QUESTIONS:
**1)** In the article about yoga for cancer survivors, what type of yoga does Yocas involve?
**2)** Continue the article about yoga for cancer survivors from where it ends.

DOCUMENT SECTION:
New research suggests that a gentle form of yoga specifically designed for cancer survivors, called Yoga for Cancer Survivors (Yocas), can enhance their chances of survival and reduce the risk of cancer recurrence. Although the study is awaiting peer review, it focused on assessing the impact of Yocas on inflammation markers associated with cancer in the body.
Yocas involves a type of yoga known as “hatha yoga” and is tailored to meet the needs of cancer survivors. Inflammation, whether acute or chronic, has been linked to cancer development, progression, and the adverse effects of anti-cancer drugs, ultimately affecting the overall survival of individuals battling the disease.
According to the research, walking for half an hour daily can also help alleviate fatigue in cancer patients. However, the effectiveness of non-pharmaceutical interventions, such as yoga and exercise, in combating inflammation remains uncertain, as stated by Karen Mustian from the University of Rochester Medical Center and her fellow researchers.

DATA PROVIDED:

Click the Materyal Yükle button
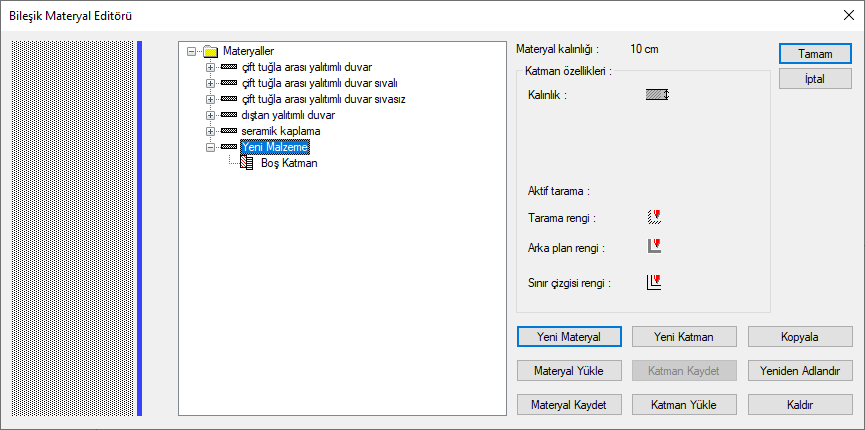865x430 pixels. [x=569, y=371]
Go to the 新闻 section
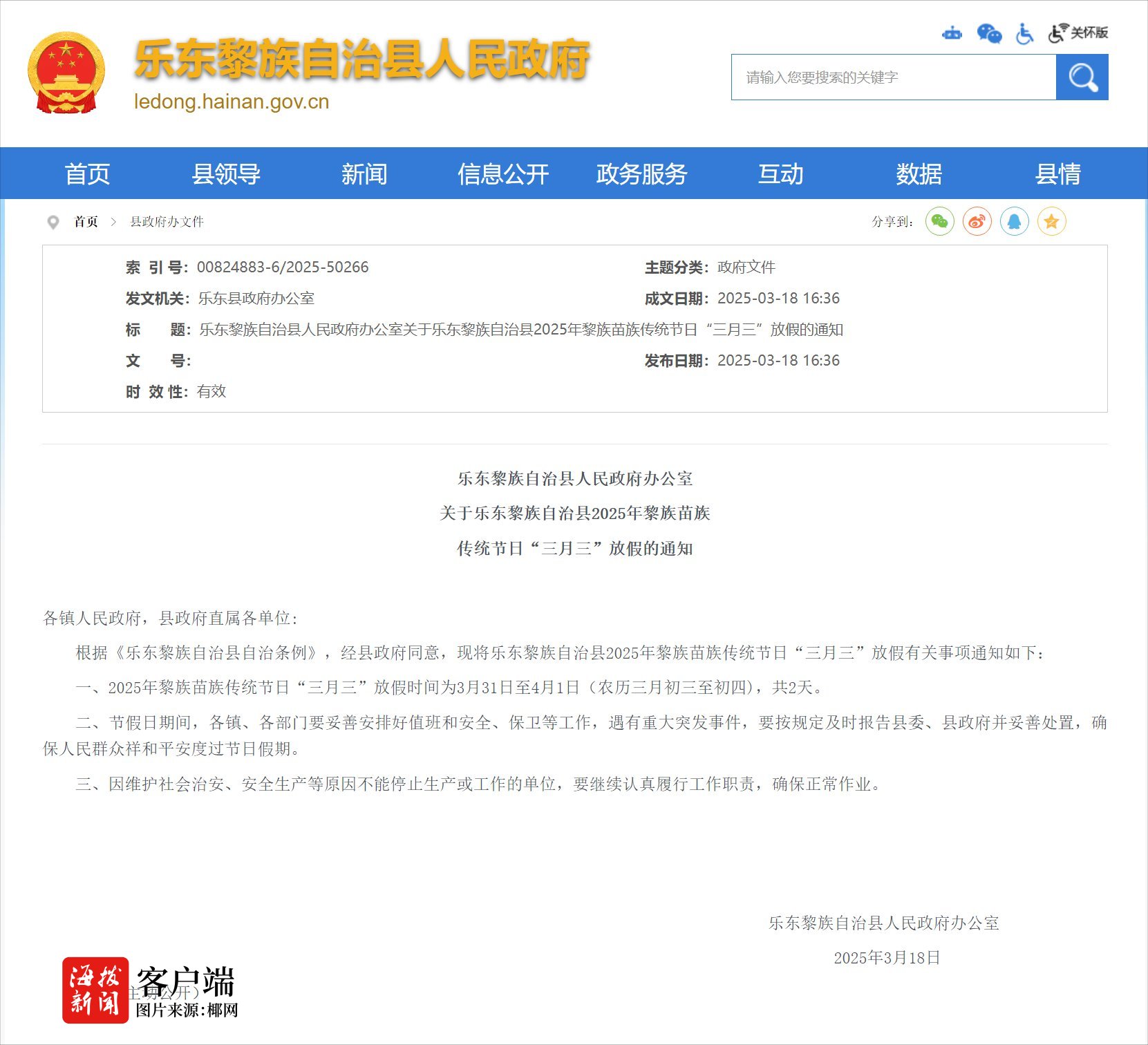Image resolution: width=1148 pixels, height=1045 pixels. pyautogui.click(x=364, y=173)
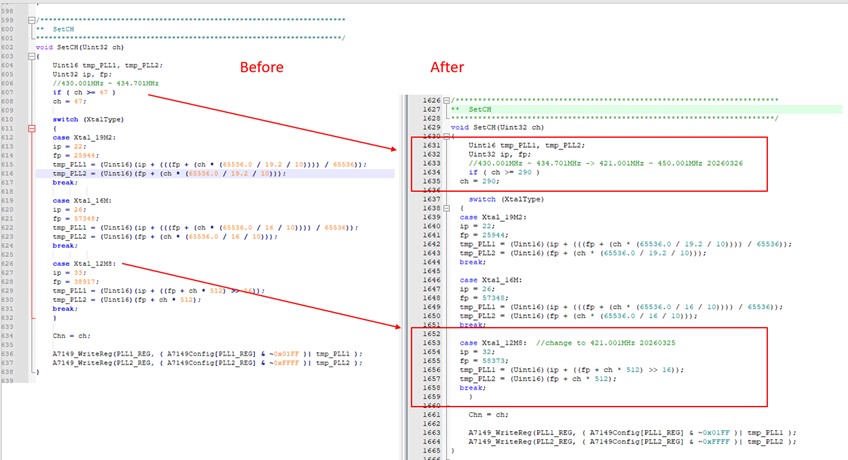Collapse the switch block at line 611

32,128
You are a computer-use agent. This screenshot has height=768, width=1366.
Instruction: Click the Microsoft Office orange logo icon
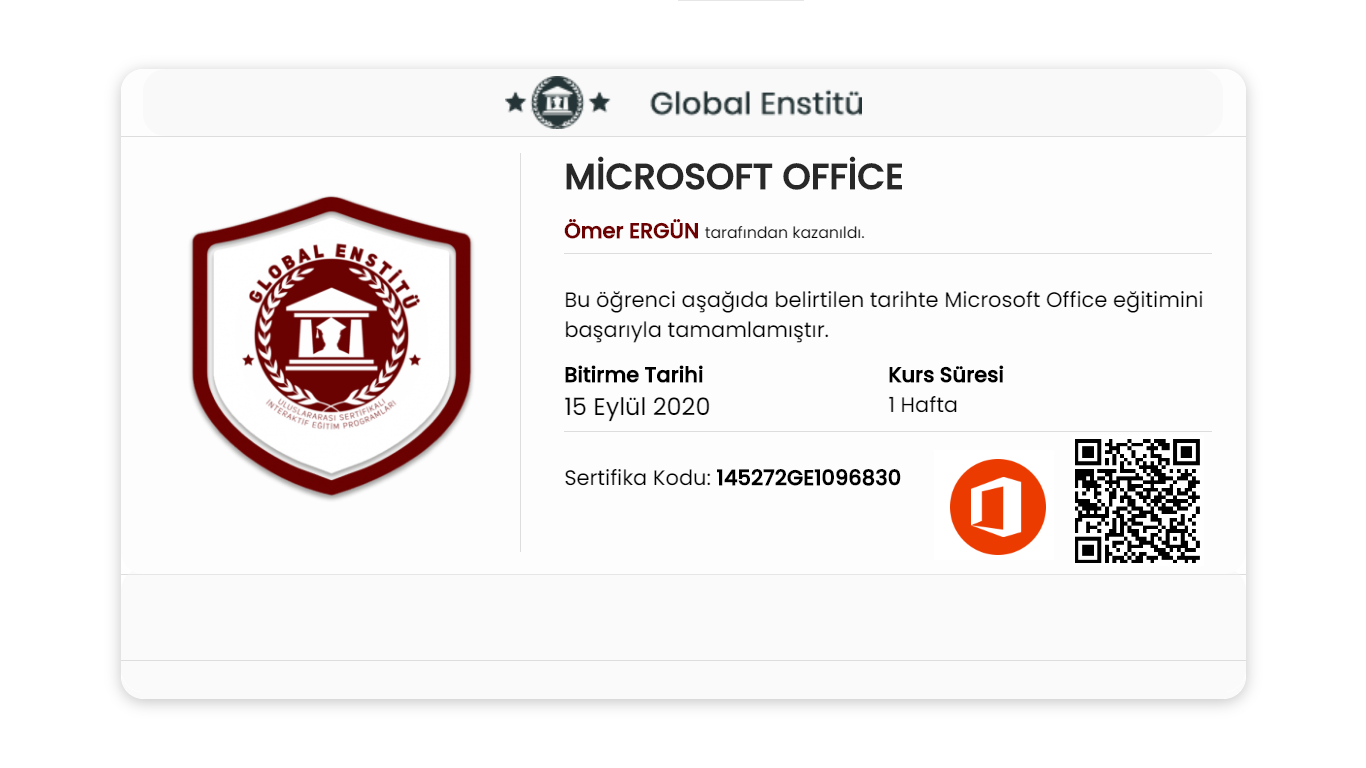point(997,507)
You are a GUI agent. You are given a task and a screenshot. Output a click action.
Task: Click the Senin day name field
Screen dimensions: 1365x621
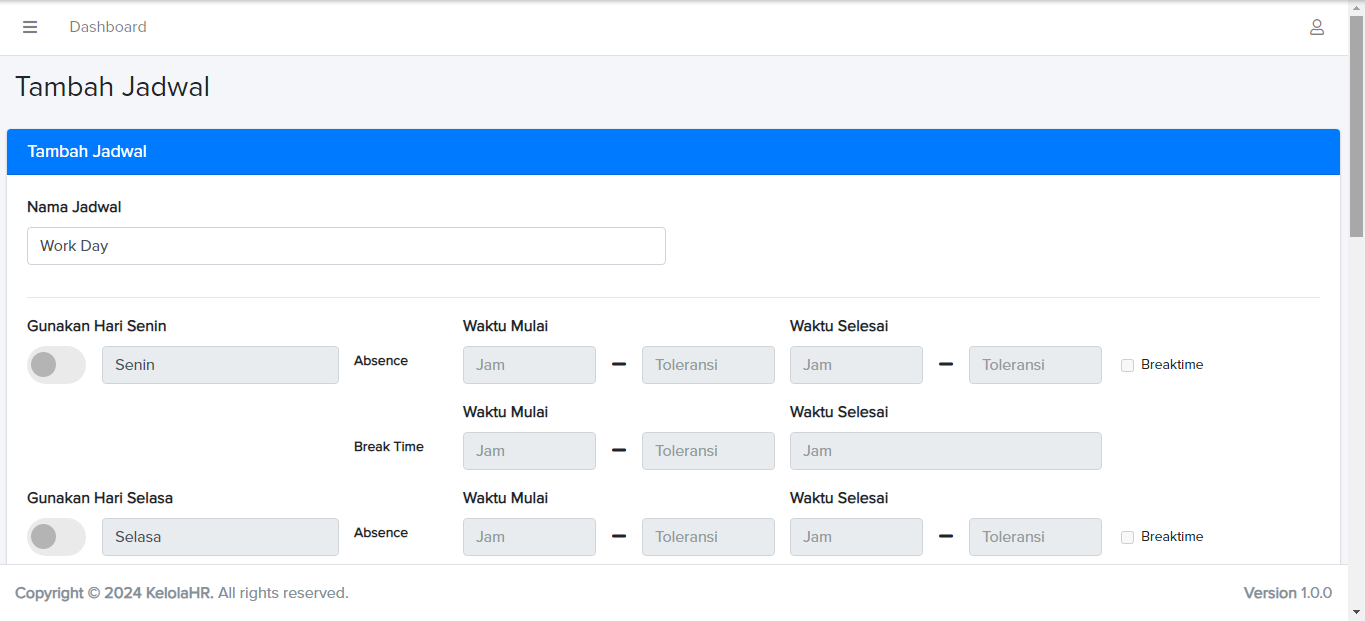pyautogui.click(x=220, y=365)
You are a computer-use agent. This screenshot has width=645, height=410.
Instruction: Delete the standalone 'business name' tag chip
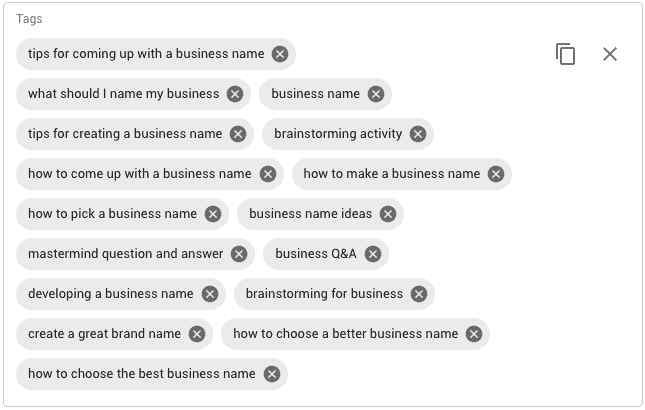pyautogui.click(x=376, y=94)
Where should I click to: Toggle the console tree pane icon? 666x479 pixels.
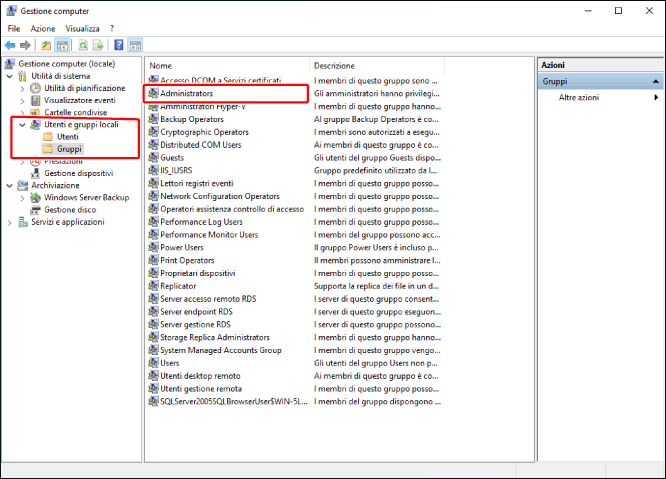pyautogui.click(x=61, y=45)
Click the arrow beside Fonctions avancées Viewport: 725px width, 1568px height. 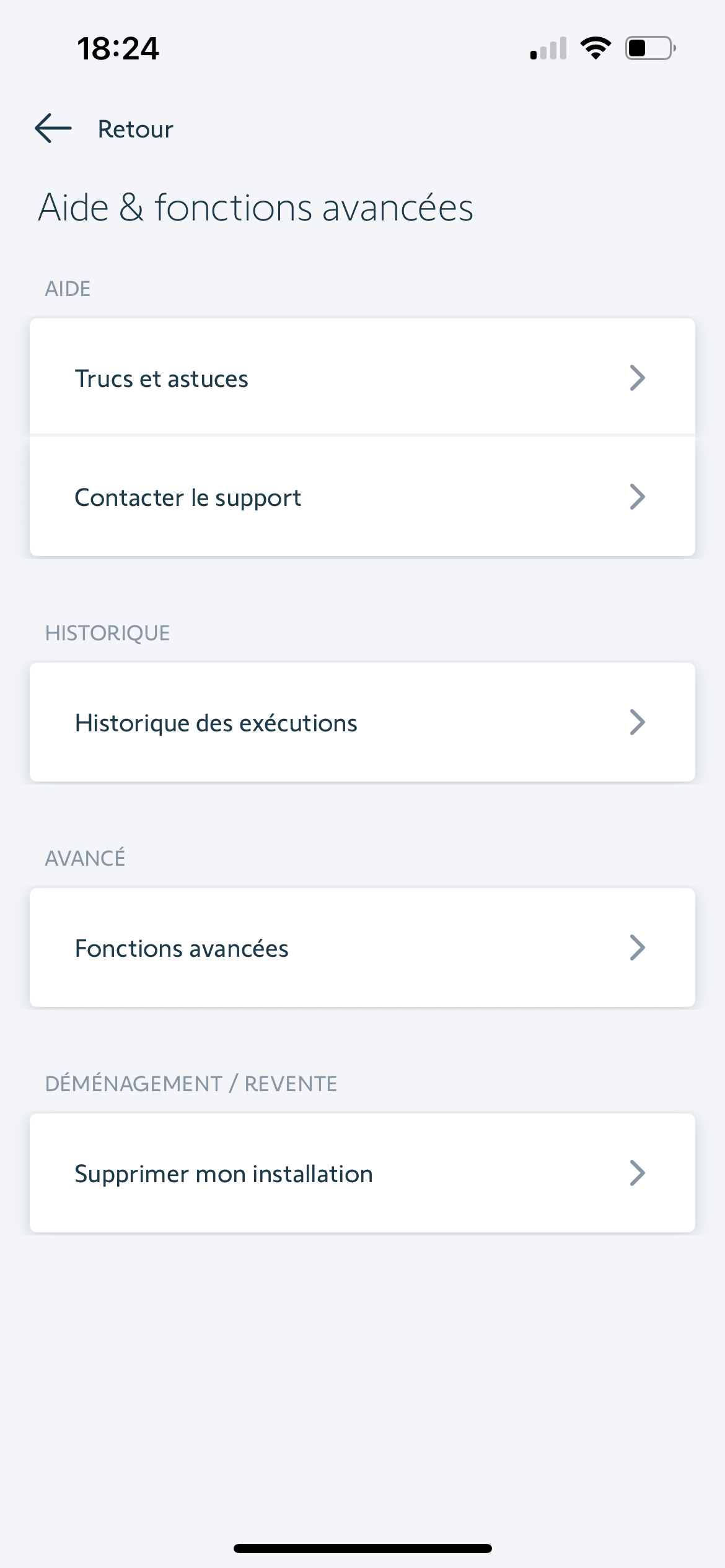click(x=637, y=947)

RESPONSES FOR EACH TASK:
**1)** Yocas involves hatha yoga.

**2)**
In a recent clinical trial presented at the annual meeting of the American Society of Clinical Oncology, scientists compared the effects of Yocas to a placebo on inflammation markers in cancer survivors. The study enrolled over 500 participants and randomly assigned them to either the Yocas group or the placebo group.
The Yocas group engaged in 75 minutes of hatha yoga twice a week for four weeks, led by certified health professionals. In contrast, the placebo group participated in a similar health education program based on survivorship recommendations. Researchers collected serum samples from the participants before and after the interventions to evaluate inflammation markers.
The results indicated significantly lower levels of overall inflammation in the Yocas group compared to the placebo group. Based on these findings, researchers recommend hatha yoga as part of Yocas for cancer survivors who experience inflammation.
Another study conducted by University of Rochester researchers and presented at the conference revealed that a home-based exercise prescription can improve outcomes in cancer patients.
In conclusion, the researchers suggest that oncologists should consider prescribing Yocas yoga to survivors dealing with inflammation, as it may reduce the chronic toxicity burden and minimize the risk of cancer progression, recurrence, and secondary malignancies.